No sé si lo hacía porque le gustaba a ella o porque me gustaba a mí, pero lo cierto era que cuando salíamos nunca se ponía braguitas. En el coche no llevaba braguitas, hecho que terminaba poniéndonos en peligro de tener un accidente. En el cine no llevaba braguitas, con lo que terminábamos masturbándonos. En el restaurante no llevaba braguitas, hecho que terminaba siendo un espectáculo extraño de tantas veces como me agachaba a recoger el tenedor o la servilleta para poder mirar su entrepierna.
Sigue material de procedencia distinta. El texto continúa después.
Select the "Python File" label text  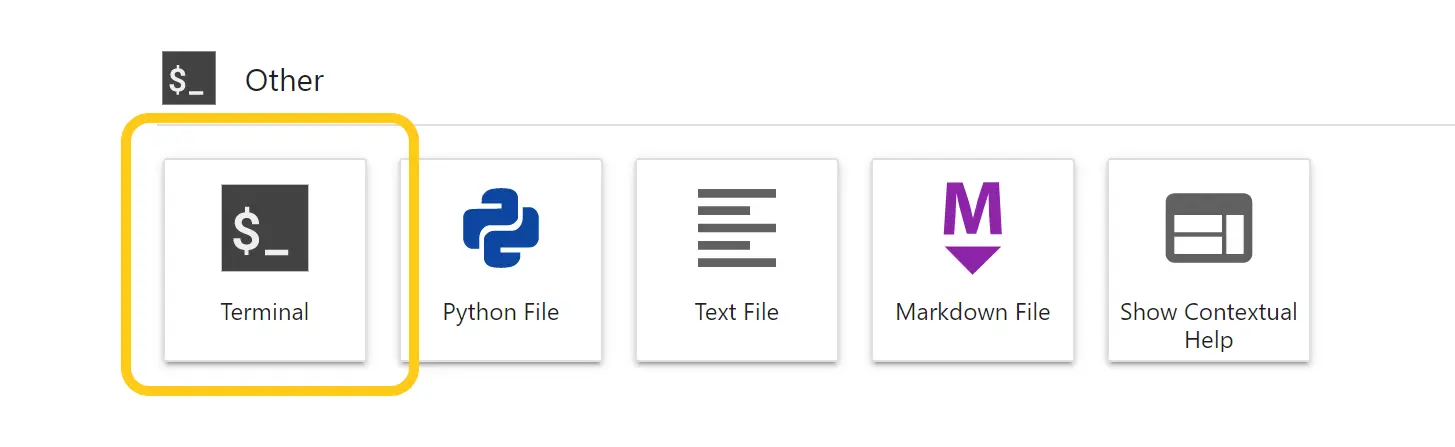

A ella le gustaba provocarme y a mí que me provocase. Porque lo cierto era que el simple hecho de imaginarme que no llevaba braguitas me producía un morbo increíble. Y si ya podía meter mi mano debajo de su falda y tocar, en cualquier sitio que estuviese, su sexo me resultaba prodigioso. Increíble.
Pero lo mejor sucedía cuando iba a su casa. Cuando quedábamos en su casa, ella estaba siempre perfectamente vestida pero nunca llevaba braguitas. Y lo mejor era que jugaba conmigo a ver cuándo o dónde lo averiguaba. Yo me dejaba llevar. Era un juego morboso. Tremendo. Yo sabía que no llevaba pero debía comportarme como si no lo supiese.
¿Lo averiguaría mientras se agachaba a coger una cerveza de la nevera? ¿Lo haría mientras se subía a un taburete para coger unos palillos de lo más alta estantería? ¿Cuando se sentaba en una silla y hacía un cruzado de piernas al mejo estilo de Sharon Stone en la película Instinto Básico? ¿O, simplemente, cuando se sentaba en el sofá y abría las piernas al recostarse en el respaldo? Era un juego maravilloso.
Aunque, lo mejor venía cuando, por fin, lo descubría. Cuando lo descubría, donde fuese, ella quería que yo iniciase el asalto.
Le gustaba hacerlo siempre vestido. Sin quitarnos la ropa y en cualquier sitio. Junto al frigorífico. Sobre la encimera de la cocina. En una silla. En el sofá. Pero he de reconocer que lo que más le gustaba era sobre la alfombra del salón. La alfombra del salón era el día que estaba más caliente.
Empezaba arrodillándose sobre la alfombra como si buscase algo que se le había caído. Yo le ayudaba. Por aquí. Por allí. Hasta que yo descubría que no llevaba braguitas. En ese momento, lo que ella quería era que yo me tumbase bocarriba. Entonces, se acercaba a mí y se ponía en cuclillas sobre mi cara.
Con su vagina abierta. Jugosa. Húmeda. Y ahí se quedaba. Para que yo disfrutase viéndola.
Después, lentamente, la bajaba hacia mi boca. Queriendo que yo la recorriese con la punta de mi lengua. Despacio. Muy despacio. De pronto, empezaba a jadear y la dejaba caer de golpe sobre mi boca. Ya no le importaba si yo movía la lengua o no. No le importaba si mi nariz se clavaba en su ano. Lo único que quería era restregarse. Restregar su vagina contra mi boca, mi cara, contra mí, hasta alcanzar un brutal orgasmo. Tanto se estremecía que, algunas veces, parecía que me iba a ahogar entre sus piernas.
Cuando ya se había desahogado, se ponía a cuatro patas, como una perrita y esperaba mi asalto. Pero sin quitarse la ropa. Yo, entonces, levantaba su falda y la penetraba sin ningún tipo resistencia porque todo su sexo estaba húmedo, en una mezcla de sus fluidos y mi saliva.
Cuando yo terminaba, los dos nos quedábamos un largo rato sobre la alfombra. Sin decir una sola palabra. Dormitando. Satisfechos.